Article Text
Abstract
Background Recent studies have highlighted the role of the gut microbiota and their metabolites in the progression of severe acute pancreatitis (SAP). We aimed to identify specific beneficial bacterial species that could be used prophylactically to prevent SAP.
Methods We performed shotgun metagenomic sequencing in stool samples of SAP mice. Biological functions of Bifidobacterium pseudolongum on SAP was examined in mice by administration of caerulein. Fecal samples of germ-free mice and B. pseudolongum-conditioned media (B.p CM) were collected for non-targeted and targeted metabolomic profiles. THP-1 cells were co-cultured with B.p CM or candidate metabolites.
Results The abundance of B. pseudolongum was significantly reduced in mice with SAP. Oral gavage of B. pseudologum profoundly protects against pancreatic necrosis and local and systemic inflammation. Incubation of THP-1 cells with B.p CM suppressed LPS-induced pyroptosis and the expression of inflammatory cytokines. Acetate was identified as the critical metabolite generated from B. pseudolongum in B.p CM, an observation that was confirmed in germ-free mice. Acetate also inhibited inflammatory responses in THP-1 cells and improved pancreatic damage in vivo. The destructions of the gut barrier and defensins have been restored by B. pseudolongum treatment. Moreover, the pancreatic protection of B. pseudolongum was diminished by the GPR43 inhibitor.
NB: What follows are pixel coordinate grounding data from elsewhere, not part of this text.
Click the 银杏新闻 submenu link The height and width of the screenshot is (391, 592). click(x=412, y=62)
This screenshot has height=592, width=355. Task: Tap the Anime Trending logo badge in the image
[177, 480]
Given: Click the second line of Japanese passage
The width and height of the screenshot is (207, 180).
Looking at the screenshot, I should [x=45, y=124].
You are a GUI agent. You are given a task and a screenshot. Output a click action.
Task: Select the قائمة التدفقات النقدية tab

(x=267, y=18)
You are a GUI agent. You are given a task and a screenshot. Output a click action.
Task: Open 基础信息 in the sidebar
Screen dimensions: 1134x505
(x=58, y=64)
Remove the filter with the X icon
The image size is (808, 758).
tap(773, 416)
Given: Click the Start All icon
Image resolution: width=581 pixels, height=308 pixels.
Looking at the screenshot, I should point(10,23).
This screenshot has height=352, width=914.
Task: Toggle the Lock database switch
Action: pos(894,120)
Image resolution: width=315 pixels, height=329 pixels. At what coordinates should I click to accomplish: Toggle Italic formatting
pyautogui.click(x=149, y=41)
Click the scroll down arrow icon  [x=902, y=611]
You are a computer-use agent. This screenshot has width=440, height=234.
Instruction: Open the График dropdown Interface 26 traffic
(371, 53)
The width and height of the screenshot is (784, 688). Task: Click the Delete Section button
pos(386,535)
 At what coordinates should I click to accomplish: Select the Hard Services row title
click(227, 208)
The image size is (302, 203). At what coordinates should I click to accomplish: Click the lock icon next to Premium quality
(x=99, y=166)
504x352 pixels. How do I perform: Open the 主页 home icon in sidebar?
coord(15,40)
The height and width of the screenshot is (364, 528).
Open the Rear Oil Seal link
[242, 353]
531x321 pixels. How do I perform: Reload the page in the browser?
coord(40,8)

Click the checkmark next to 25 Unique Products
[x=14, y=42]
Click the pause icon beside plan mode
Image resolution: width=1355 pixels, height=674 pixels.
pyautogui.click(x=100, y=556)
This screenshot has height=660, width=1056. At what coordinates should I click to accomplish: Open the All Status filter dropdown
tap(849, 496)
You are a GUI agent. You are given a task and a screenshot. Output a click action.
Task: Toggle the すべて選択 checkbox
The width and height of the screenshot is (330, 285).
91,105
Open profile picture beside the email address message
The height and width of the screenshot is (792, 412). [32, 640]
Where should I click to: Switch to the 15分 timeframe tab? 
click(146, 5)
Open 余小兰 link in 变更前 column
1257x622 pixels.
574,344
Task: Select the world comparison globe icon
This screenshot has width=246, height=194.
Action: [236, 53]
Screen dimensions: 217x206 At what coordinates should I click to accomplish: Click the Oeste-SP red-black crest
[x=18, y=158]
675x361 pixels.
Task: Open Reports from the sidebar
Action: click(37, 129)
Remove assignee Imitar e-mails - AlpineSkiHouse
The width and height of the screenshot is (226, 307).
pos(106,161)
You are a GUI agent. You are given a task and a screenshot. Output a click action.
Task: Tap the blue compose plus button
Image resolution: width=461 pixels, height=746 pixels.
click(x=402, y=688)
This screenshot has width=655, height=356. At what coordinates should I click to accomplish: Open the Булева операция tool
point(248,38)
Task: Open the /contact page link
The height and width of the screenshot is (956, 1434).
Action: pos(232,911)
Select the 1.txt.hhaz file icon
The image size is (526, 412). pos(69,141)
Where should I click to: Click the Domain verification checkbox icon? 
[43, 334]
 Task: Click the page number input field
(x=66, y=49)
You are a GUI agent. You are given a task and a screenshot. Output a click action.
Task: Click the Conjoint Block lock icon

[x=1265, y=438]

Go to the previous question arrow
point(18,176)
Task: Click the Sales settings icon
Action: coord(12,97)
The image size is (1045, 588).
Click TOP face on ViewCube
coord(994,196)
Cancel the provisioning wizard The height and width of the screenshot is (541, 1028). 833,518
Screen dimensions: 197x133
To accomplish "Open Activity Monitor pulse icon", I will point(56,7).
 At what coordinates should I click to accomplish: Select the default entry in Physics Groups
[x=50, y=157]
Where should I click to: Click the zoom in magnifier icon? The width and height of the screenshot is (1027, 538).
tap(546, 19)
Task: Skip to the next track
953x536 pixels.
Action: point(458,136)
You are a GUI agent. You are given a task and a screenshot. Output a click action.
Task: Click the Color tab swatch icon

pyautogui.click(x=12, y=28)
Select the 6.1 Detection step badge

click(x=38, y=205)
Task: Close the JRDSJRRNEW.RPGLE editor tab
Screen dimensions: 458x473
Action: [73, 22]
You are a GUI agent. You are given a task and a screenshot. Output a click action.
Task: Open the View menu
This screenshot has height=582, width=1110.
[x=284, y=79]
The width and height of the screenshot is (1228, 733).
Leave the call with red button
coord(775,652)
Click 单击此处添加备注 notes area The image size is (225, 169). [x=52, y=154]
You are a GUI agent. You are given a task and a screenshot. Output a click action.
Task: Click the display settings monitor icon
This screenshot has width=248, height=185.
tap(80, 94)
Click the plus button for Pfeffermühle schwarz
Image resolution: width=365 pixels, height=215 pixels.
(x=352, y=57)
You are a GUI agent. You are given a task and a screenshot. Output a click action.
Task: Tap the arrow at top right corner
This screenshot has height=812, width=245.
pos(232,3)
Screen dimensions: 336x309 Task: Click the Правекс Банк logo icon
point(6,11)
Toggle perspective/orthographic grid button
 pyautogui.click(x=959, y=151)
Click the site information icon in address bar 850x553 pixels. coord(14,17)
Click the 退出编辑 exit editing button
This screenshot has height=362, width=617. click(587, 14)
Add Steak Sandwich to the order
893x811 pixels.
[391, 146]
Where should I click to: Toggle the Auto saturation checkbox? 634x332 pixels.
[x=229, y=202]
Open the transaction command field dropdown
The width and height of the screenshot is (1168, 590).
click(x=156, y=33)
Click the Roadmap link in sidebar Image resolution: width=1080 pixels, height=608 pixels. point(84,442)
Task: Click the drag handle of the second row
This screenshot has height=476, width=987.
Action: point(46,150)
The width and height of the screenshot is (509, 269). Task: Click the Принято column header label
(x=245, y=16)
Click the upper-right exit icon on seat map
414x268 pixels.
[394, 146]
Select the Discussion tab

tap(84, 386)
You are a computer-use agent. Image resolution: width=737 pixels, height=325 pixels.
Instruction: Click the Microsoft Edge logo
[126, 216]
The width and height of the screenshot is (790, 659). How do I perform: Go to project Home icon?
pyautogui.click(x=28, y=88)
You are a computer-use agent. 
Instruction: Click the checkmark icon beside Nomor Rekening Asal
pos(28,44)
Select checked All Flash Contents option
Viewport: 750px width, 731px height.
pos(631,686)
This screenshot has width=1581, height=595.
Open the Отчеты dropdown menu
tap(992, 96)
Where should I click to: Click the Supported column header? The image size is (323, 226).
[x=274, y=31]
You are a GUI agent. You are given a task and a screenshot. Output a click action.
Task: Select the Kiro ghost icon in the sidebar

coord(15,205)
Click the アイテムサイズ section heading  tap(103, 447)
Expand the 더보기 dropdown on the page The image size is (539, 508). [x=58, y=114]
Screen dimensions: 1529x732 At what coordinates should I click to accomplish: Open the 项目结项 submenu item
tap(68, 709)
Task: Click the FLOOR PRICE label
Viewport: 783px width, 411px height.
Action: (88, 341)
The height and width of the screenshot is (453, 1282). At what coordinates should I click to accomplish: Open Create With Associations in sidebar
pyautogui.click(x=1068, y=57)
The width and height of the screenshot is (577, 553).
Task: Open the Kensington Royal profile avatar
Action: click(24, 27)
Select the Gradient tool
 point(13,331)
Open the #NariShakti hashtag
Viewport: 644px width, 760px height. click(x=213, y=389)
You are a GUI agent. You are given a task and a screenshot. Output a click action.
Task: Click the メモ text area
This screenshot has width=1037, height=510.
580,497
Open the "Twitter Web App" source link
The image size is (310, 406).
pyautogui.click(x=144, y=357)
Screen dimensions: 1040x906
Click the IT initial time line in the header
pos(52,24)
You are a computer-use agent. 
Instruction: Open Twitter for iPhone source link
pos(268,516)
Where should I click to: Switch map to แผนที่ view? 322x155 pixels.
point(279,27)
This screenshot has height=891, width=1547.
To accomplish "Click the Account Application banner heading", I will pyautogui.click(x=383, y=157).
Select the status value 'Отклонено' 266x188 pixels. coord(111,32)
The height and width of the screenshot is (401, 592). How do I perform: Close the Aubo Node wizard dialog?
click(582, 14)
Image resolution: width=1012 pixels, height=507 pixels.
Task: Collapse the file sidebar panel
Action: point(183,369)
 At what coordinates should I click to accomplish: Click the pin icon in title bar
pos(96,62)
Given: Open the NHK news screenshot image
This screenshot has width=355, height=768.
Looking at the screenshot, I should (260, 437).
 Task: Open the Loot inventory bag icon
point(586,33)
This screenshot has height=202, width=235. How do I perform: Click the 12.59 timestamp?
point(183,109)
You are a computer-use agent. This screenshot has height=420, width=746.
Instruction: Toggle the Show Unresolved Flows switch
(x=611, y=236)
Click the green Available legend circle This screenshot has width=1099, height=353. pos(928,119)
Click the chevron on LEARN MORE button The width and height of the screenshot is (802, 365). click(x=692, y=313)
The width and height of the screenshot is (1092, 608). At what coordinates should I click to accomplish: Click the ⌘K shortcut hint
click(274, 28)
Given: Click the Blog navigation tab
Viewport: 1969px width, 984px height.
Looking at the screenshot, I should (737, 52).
Mechanistically, B. pseudolongum suppressed the NLRP3/GSDMD signaling pathway, which was reversed after GPR43 inhibitor administration.
Conclusions B. pseudolongum protected against SAP by secreting the anti-inflammatory metabolite acetate, which modulated GPR43/NLRP3/GSDMD signaling pathway and suppressed macrophage pyroptosis. B. pseudolongum holds potential as a probiotic for the prevention of SAP.